Seit gut 7 Monaten lebe ich jetzt in Ghana, weitere 4 werden folgen. In diesem Zeitraum haben sich so einige meiner Bilder/Vorstellungen die ich von diesem Land,von diesem Teil der Welt hatte in Luft aufgelöst und dafür beginne ich neue Probleme zu sehen von denen ich vorher nicht mal den Hauch einer Ahnung hatte.

 Ghana hat am 6. März 1957 seine Unabhängigkeit von Großbritannien erklärt. Die Galionsfigur der Unabhängigkeitsbewegung war Kwame Nkrumah der nach dem er in London studiert hatte zurück nach Ghana kam. Nkrumah wollte einen sozialistischen Staat aufbauen und aus der gesamten Region eine Art „Vereinigte Staaten von Afrika“ schaffen. Das hat alles nicht so wirklich funktioniert und nach dem er dann mehr Diktator als irgend etwas anderes war, letztendlich vom Militär weg geputscht (was aber sein Ansehen in keinster weise geschadet hat – er wird hier nach wie vor als Staatengründer vergöttert). Diesem ersten Militärputsch folgten viele weitere und so wirklich zu einer halbwegs politischen stabilen Lage kam es erst um die Jahrtausendwende als die ersten wirklich freien Wahlen abgehalten wurden.
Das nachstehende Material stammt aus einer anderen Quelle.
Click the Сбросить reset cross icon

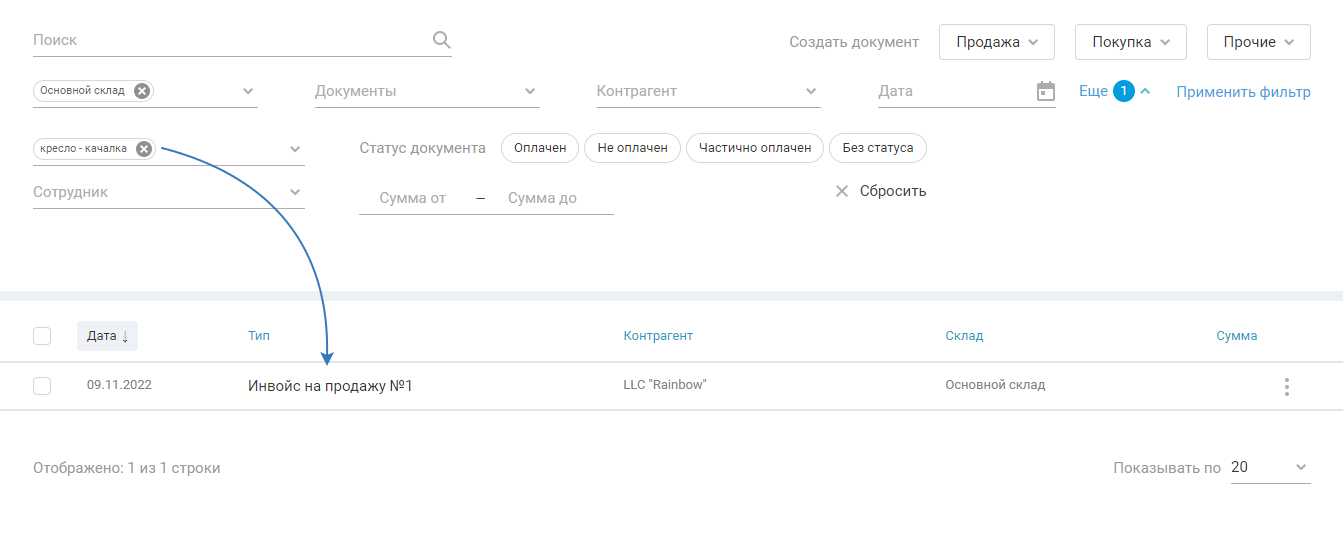[x=842, y=191]
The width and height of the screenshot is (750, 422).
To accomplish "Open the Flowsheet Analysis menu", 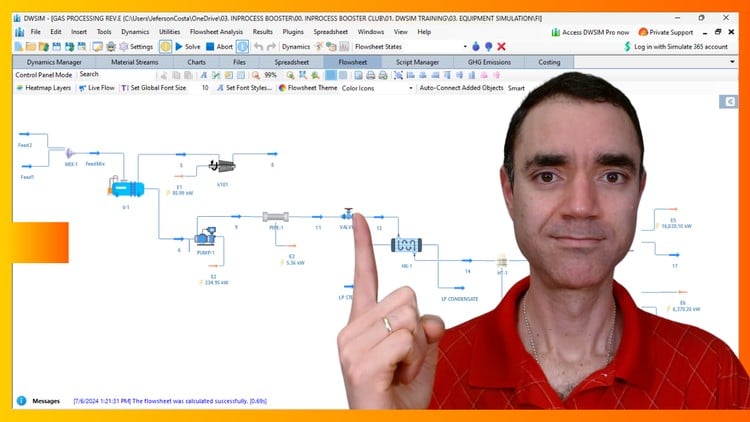I will click(216, 32).
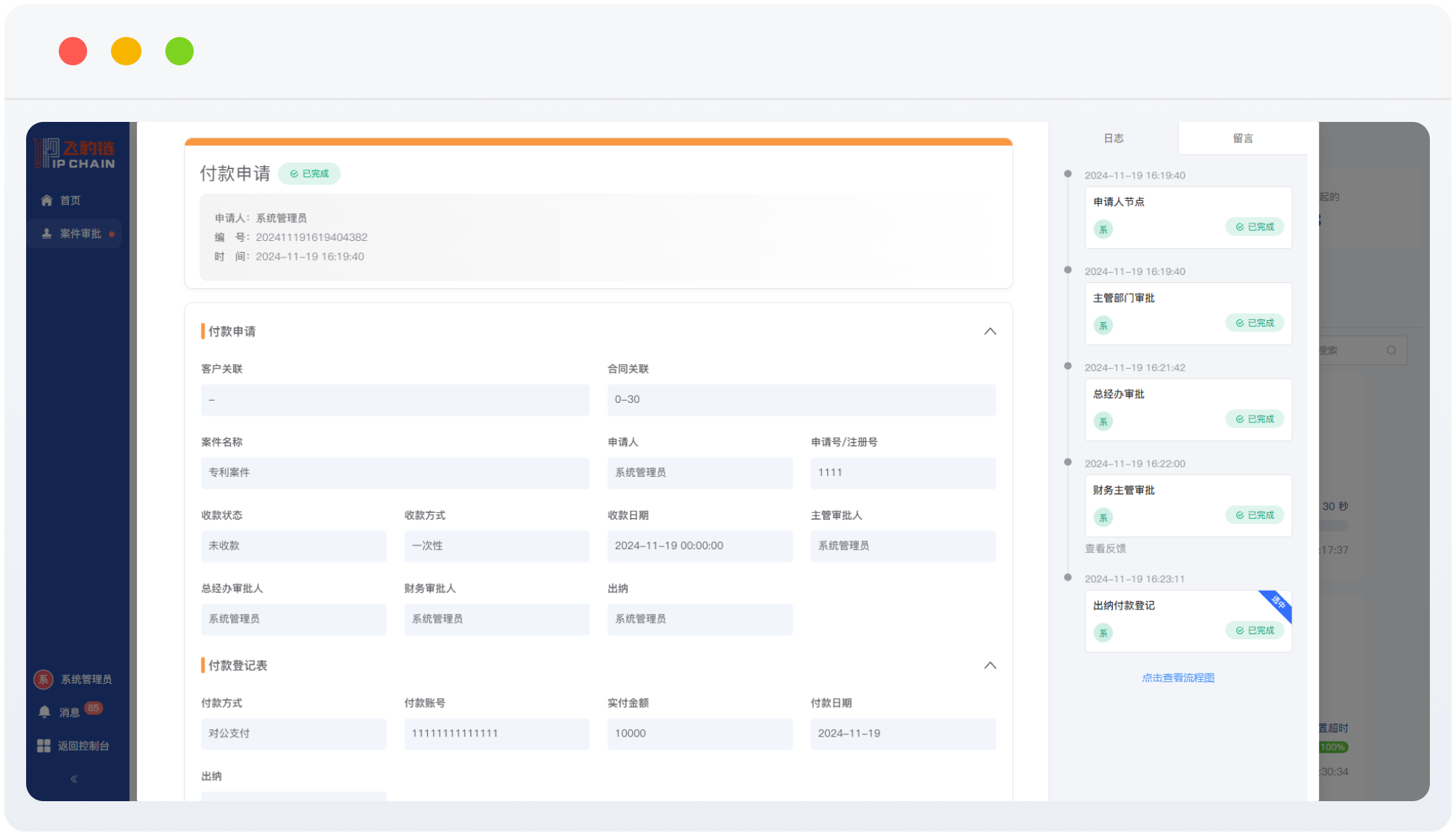Click the home icon in sidebar
1456x836 pixels.
pyautogui.click(x=46, y=200)
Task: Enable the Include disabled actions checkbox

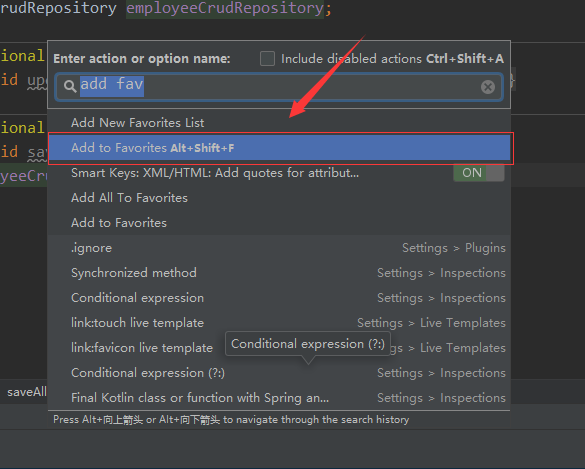Action: click(x=267, y=59)
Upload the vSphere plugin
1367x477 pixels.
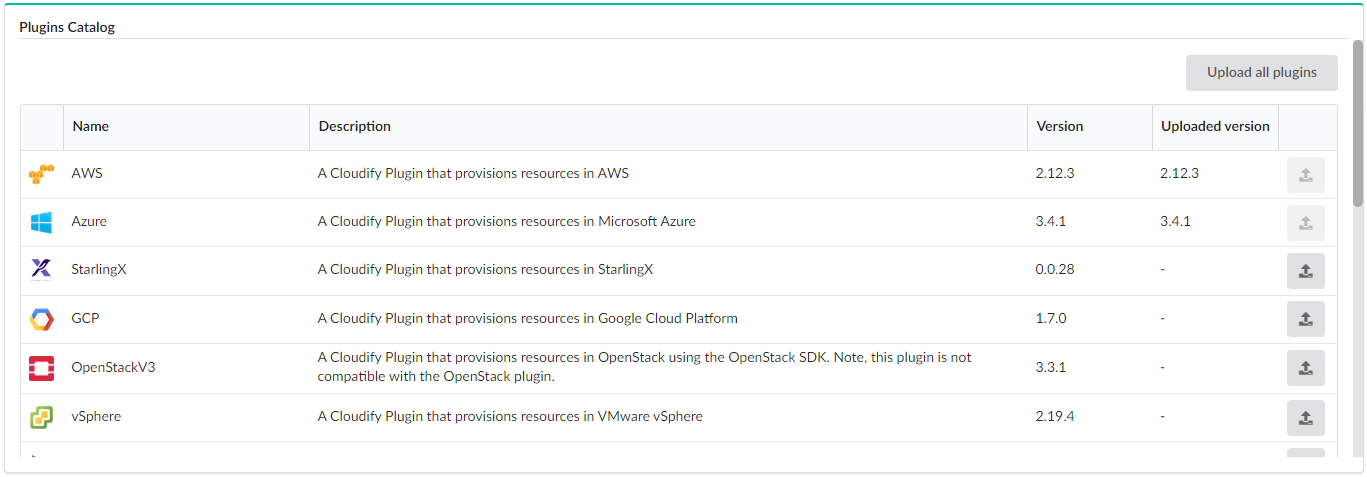click(1305, 418)
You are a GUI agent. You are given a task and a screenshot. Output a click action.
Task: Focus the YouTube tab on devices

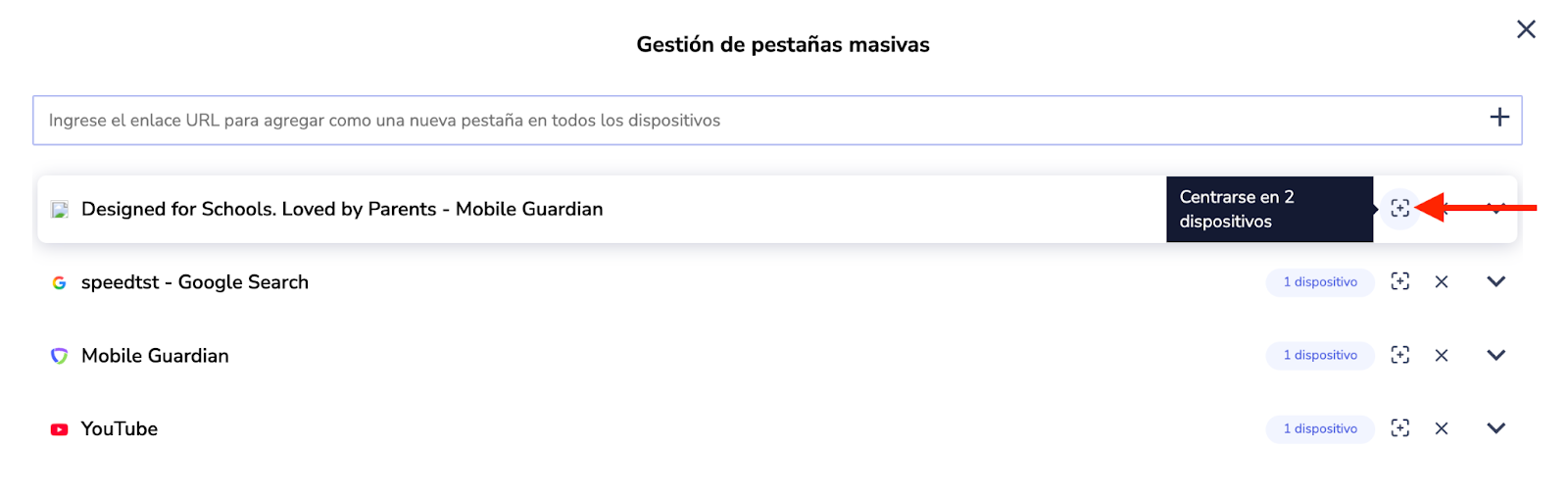[1399, 428]
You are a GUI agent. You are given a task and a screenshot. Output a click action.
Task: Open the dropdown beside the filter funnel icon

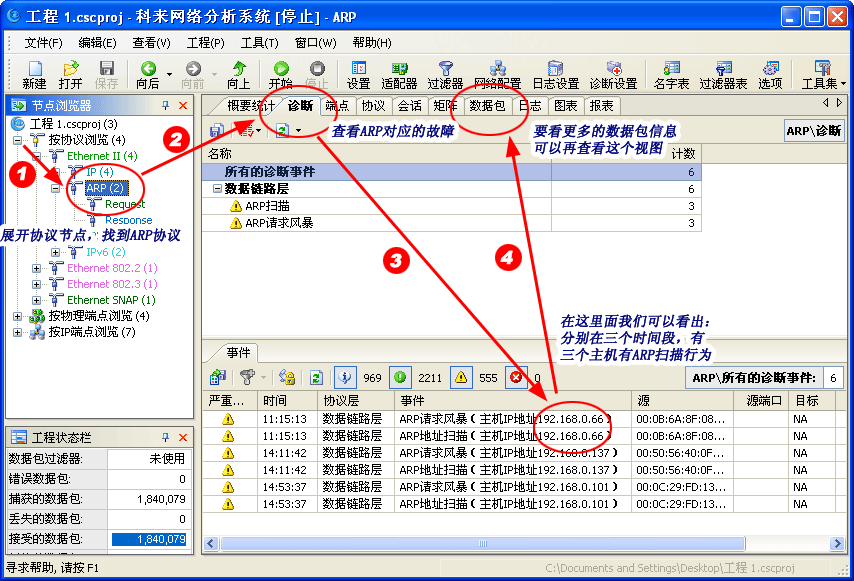tap(262, 377)
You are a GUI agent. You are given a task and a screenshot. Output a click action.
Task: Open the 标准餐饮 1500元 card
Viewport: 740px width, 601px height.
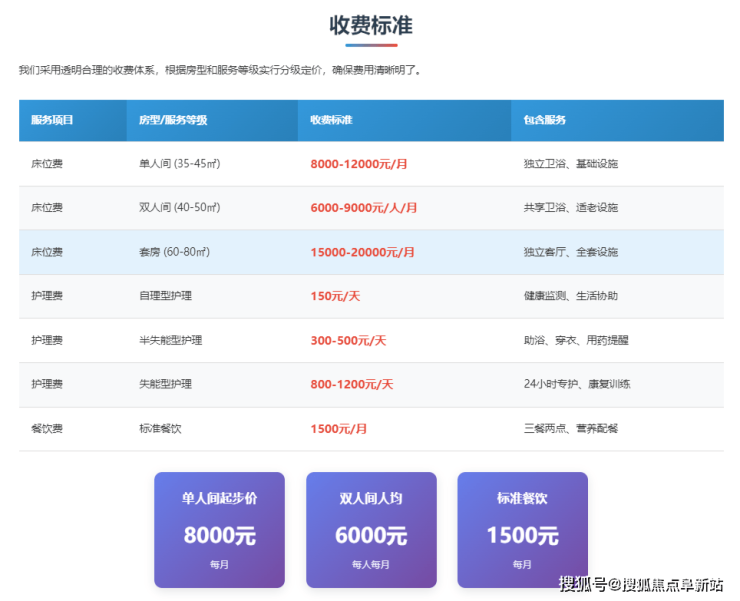pos(522,530)
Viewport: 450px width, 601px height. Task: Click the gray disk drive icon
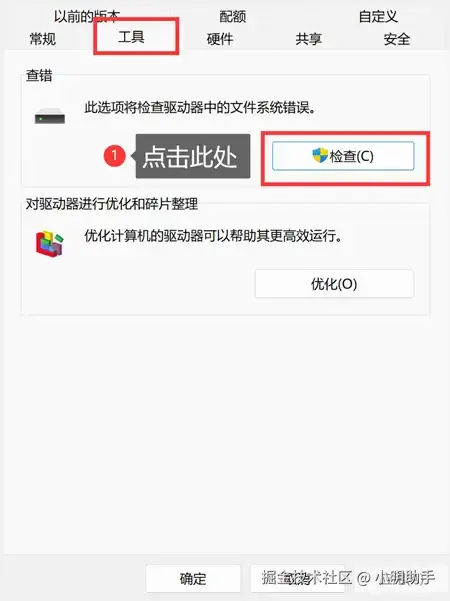[50, 116]
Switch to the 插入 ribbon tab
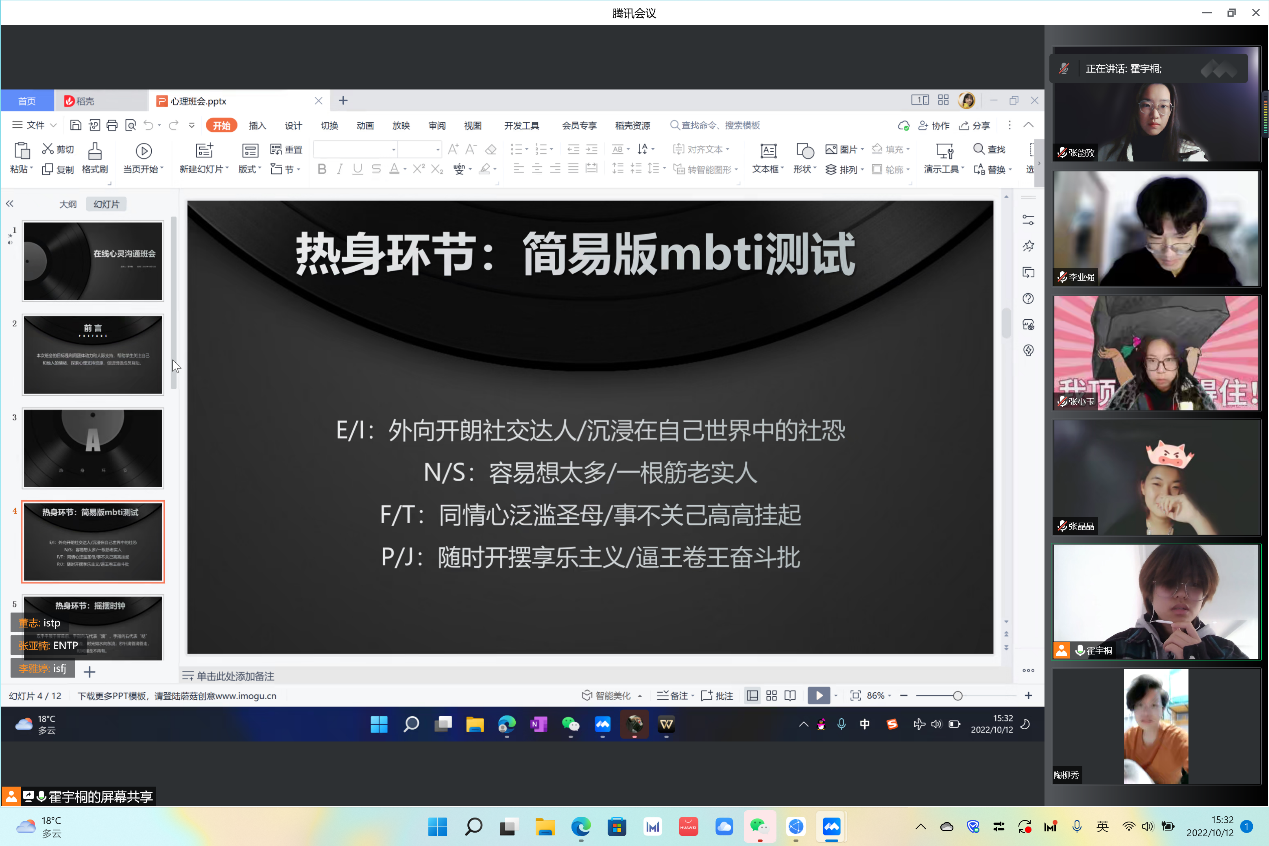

Soviel zur Geschichte. Das Erste was mir auffiel – von einem politischen Aspekt aus betrachtet – ist, dass all das, was ich so aus Deutschland oder Europa an politischen Ashanti SymbolFraktionen gewöhnt bin hier nicht existiert. Es ist sehr verwirrend wenn es auf einmal keine Linken, Konservativen, Liberalen mehr gibt sondern alles wild gemischt ist. Es ist nicht so das es keine linken Ideen gibt, aber jemand der hier zum Beispiel für eine Verstaatlichung der Ölförderung und Mindestlohn ist, kann gleichzeitig auch tief religiös, nationalistisch und auch sonst so stock konservativ sein (und hat nicht selten Rastas und einen dicken Joint zwischen den Lippen). Man stelle sich jemanden von der Jungen Union vor der Vegetarier ist, für die Legalisierung von Marihuana, Großfirmen am liebsten verstaatlichen würde aber eben gleichzeitig auch für den ganzen Schrott von der CDU ist und zwar mit der selben Überzeugung.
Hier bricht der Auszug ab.